I have a broody hen that has been sitting for 21 days now. For the past two days, I haven't been able to get her off the nest, even with her favorite treat, cracked corn. (She had been getting up for a few minutes when I refilled her feeder and water). I wondered if this was a sign that the chicks were hatching soon. She's been fidgeting a bunch, but I don't hear any peeps. Thanks so much!


----------



## tigris1997 (Feb 15, 2013)

The pic is my setup. She is seperated from the rest of my chickens.


----------



## troyer (Dec 22, 2012)

The eggs are probably hatching if she's sitting that tight. Just leave her alone, because most broody hens instinctively know what is best for the chicks, also she needs to be able to keep the right amount of humidity on the eggs in order for them to hatch properly.

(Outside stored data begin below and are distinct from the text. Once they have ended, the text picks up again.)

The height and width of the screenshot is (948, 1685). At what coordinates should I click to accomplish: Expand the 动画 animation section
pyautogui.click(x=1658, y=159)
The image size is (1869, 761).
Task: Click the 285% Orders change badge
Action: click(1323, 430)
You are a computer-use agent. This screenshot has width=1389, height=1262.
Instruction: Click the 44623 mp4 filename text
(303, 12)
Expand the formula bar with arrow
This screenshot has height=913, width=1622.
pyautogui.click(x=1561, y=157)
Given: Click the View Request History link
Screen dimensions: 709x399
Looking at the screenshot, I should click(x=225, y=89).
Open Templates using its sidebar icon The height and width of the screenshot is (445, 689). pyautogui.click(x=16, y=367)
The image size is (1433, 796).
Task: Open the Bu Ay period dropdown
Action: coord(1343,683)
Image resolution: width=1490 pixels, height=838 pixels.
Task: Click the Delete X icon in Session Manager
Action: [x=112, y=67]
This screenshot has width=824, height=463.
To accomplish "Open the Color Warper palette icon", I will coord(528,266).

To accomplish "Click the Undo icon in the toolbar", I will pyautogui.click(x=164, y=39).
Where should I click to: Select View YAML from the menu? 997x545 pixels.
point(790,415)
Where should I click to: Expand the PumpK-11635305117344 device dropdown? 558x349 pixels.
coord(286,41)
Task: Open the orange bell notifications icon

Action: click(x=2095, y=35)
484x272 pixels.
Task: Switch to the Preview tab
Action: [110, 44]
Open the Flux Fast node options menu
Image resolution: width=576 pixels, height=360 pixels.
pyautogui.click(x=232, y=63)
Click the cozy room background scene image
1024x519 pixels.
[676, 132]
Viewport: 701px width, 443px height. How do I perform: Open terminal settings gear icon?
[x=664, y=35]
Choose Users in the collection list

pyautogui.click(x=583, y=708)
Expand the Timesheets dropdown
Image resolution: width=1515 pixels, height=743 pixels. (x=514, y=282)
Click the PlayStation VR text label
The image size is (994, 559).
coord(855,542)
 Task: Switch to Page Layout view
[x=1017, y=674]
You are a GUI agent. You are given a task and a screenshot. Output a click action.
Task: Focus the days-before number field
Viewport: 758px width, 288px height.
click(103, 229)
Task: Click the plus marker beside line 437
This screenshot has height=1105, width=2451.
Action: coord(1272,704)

I know it's hard to not lift her up but it's better that way in the long run. However if she is still on the nest by day 24 you need to check it out because by then the chicks that hatched earlier need to eat and drink. Enjoy your babies.


----------



## Apyl (Jun 20, 2012)

Congrats, sounds like you'll have new babies anytime now.


----------



## tigris1997 (Feb 15, 2013)

she got up and none of the eggs are hatched. In fact, one is cracked and rotten. What should I do?


----------



## Apyl (Jun 20, 2012)

Throw the rotten one away and leave her be. By messing with her to much you can break her brood.


----------



## tigris1997 (Feb 15, 2013)

Thanks. She's already back on, so I'll leave her be. If she get's up again though, I'll help her get rid of it.


----------